Brioni, Femca è il sindacato più votato

18 Maggio 2017

PENNE. La Femca Cisl si riconferma la prima sigla sindacale negli stabilimenti Brioni Roman Style di Penne e Civitella Casanova e diventa la prima organizzazione sindacale in quello di Montebello di...

PENNE. La Femca Cisl si riconferma la prima sigla sindacale negli stabilimenti Brioni Roman Style di Penne e Civitella Casanova e diventa la prima organizzazione sindacale in quello di Montebello di Bertona. Femca ha ottenuto il 50,71% delle preferenze, incrementando il consenso rispetto alle elezioni precedenti in tutti e tre gli stabilimenti e conquistando il maggior numero di delegati passando da 11 rsu su 27 a 12 rappresentanti su 24.
«Abbiamo raggiunto 397 preferenze su 783 voti validi tra i dipendenti, che si traducono in 12 delegati su 24. Alla Uiltec vanno 6 delegati con 208 preferenze e il 26,56% dei consensi; alla Filctem 6 con 178 preferenze e 22,73% del consenso di tutti i dipendenti», dichiara Leonardo D’Addazio, responsabile del settore moda Femca Pescara. Il segretario Stefano Di Crescenzo, della Femca Cisl Abruzzo e Molise ringrazia tutti coloro che hanno collaborato al raggiungimento di questi risultati.
«La nostra determinazione, le nostre scelte e la nostra coerenza ci hanno premiati in un momento come questo, di forte difficoltà economica e occupazionale per un’azienda come la Roman Style di Brioni. In un periodo così complicato e dopo la delicata vertenza dell’anno scorso, siamo orgogliosi che i lavoratori abbiamo scelto la Femca. Un’organizzazione che non si è mai nascosta e si è sempre assunta le proprie responsabilità. Continuerà a farlo tutelando tutti i lavoratori della Roman Style di Brioni.

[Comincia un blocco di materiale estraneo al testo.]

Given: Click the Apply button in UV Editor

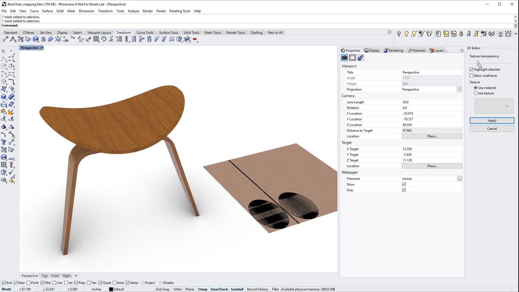Looking at the screenshot, I should (x=492, y=121).
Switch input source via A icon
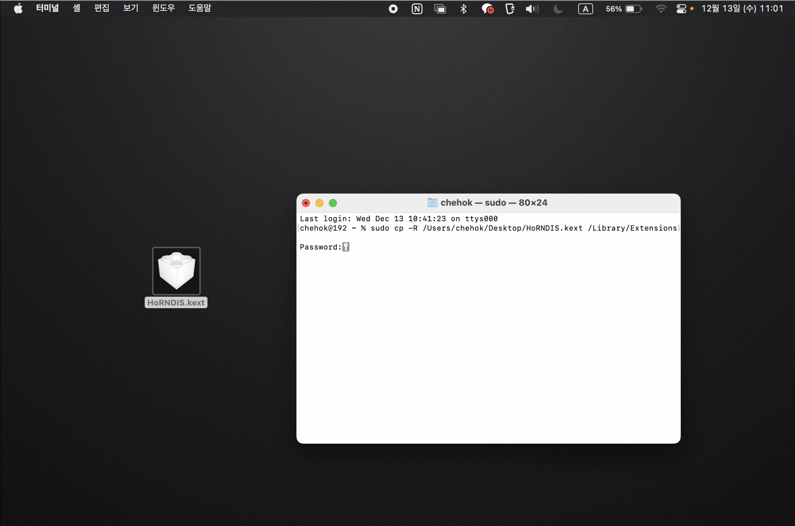This screenshot has width=795, height=526. 585,9
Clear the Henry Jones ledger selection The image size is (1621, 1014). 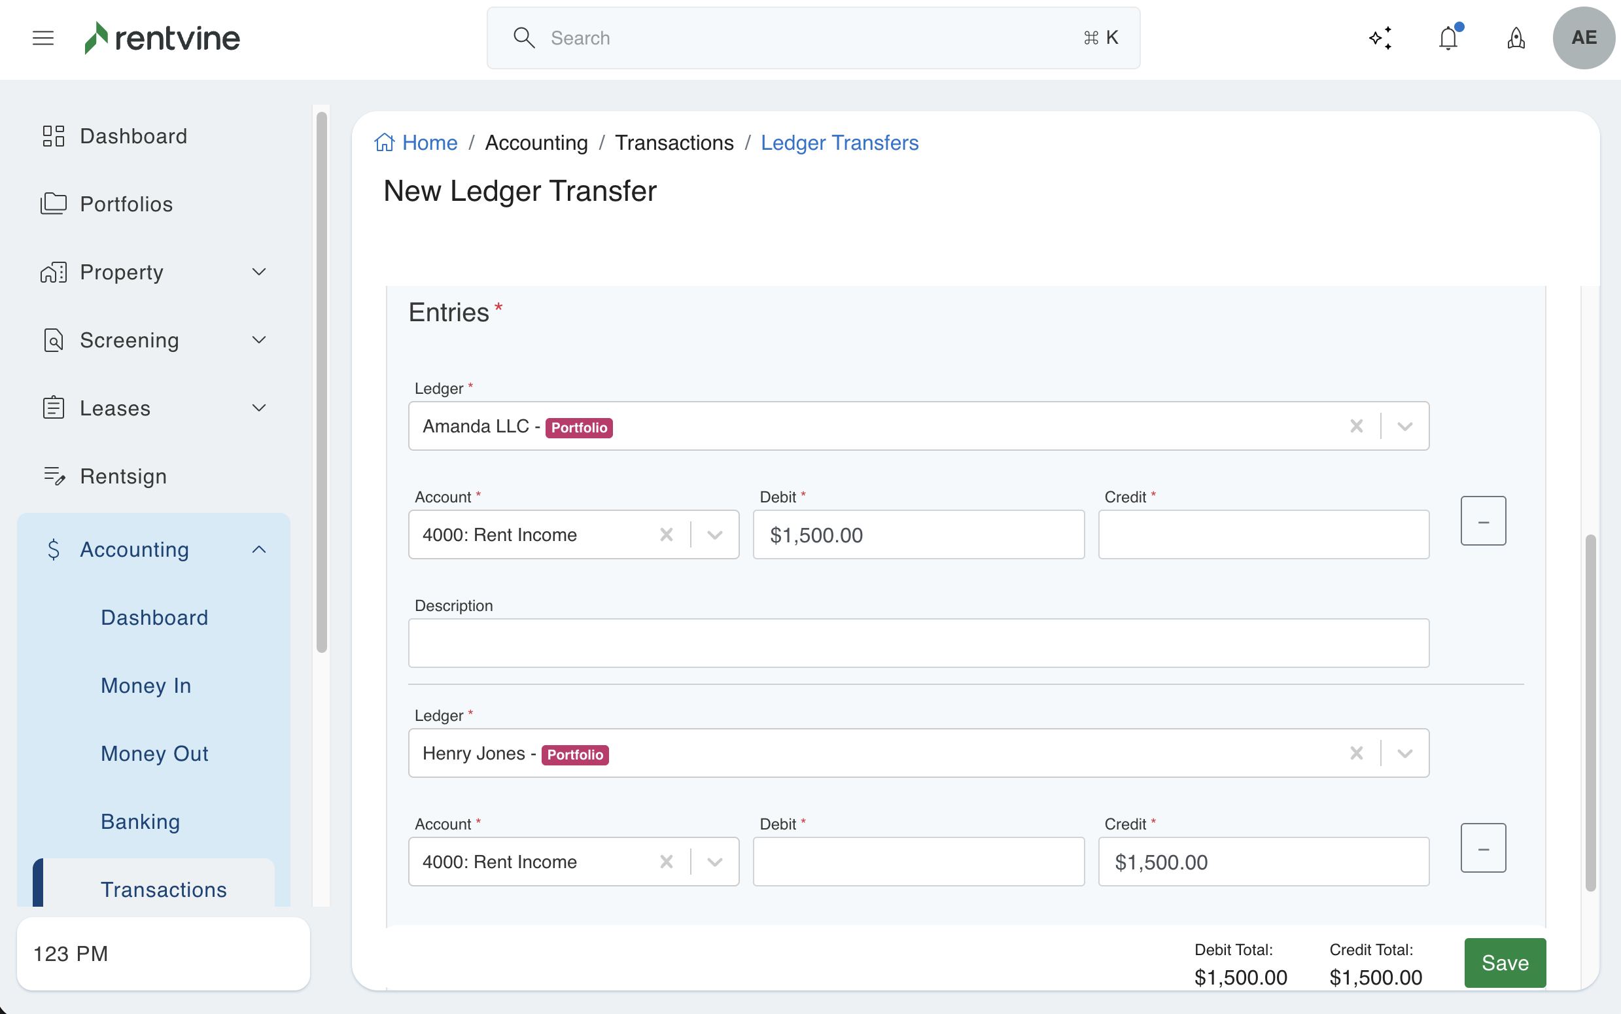(1356, 753)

Trasparenza, lealtà e onestà premiano sempre».
«Una delle priorità del nuovo amministratore delegato deve essere il riaumento delle ore dei lavorative per i trenta dipendenti che hanno subito la più pesante riduzione da 36/40 a 16 ore» chiede D’Addazio».
«Un risultato prezioso che premia impegno, lavoro di squadra e la credibilità personale dei nostri delegati. Con questo significativa affermazione» chiosano Di Crescenzo e D’Addazio, «si conferma la validità del nostro modello di contrattazione sindacale».